Aim of the task - Below are entries; count the lines containing the string "badge". The answer is that number alone.

[Saved data entries]
++++++++++
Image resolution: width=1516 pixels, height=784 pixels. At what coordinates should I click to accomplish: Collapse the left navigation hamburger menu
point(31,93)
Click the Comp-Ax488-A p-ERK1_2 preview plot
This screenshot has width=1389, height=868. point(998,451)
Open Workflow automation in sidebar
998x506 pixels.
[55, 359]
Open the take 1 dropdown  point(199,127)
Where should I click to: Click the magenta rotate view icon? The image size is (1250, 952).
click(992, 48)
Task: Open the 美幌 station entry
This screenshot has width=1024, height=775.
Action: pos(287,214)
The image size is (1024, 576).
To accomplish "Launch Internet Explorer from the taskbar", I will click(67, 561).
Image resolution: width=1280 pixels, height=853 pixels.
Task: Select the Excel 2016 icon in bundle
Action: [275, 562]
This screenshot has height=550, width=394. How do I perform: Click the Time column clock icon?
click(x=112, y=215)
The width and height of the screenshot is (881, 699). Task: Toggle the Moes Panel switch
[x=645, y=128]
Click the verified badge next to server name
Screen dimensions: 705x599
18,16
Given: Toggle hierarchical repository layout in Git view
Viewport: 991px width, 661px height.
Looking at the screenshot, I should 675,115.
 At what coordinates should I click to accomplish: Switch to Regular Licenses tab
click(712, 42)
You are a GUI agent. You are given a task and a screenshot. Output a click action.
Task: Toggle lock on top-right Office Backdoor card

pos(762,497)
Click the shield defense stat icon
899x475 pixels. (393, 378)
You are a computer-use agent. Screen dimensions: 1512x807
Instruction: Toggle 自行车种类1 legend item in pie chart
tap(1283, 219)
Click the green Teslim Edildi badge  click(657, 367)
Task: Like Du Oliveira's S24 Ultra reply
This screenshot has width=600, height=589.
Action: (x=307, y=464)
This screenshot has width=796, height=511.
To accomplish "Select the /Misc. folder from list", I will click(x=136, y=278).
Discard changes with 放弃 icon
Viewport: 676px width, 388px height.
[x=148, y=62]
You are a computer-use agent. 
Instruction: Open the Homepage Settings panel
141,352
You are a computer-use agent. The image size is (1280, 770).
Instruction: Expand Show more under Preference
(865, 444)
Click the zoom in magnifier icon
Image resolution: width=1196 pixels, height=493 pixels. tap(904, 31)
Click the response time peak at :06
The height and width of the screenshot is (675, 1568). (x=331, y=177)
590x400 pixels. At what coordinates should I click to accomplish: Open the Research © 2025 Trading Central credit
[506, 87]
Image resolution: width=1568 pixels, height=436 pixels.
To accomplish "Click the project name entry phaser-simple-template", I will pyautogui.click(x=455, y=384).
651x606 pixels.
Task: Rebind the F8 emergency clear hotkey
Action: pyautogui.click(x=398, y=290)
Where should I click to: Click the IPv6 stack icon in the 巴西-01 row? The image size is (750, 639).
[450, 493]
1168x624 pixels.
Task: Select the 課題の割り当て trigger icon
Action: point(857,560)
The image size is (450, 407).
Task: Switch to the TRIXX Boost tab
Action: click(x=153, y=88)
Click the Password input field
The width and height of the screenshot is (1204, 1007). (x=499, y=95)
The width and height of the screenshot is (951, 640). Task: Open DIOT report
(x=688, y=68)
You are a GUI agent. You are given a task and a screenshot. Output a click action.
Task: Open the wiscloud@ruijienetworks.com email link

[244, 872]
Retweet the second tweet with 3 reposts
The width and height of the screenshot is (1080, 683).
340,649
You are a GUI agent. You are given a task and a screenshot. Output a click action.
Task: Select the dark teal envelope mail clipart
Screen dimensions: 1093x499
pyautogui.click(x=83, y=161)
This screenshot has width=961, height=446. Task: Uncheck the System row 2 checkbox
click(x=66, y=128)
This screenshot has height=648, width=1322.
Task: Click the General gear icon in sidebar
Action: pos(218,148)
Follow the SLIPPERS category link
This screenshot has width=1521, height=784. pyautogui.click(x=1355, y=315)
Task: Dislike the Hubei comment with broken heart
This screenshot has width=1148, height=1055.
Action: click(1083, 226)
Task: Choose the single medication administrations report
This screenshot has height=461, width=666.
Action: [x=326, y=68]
++++++++++
Answer to the problem - 2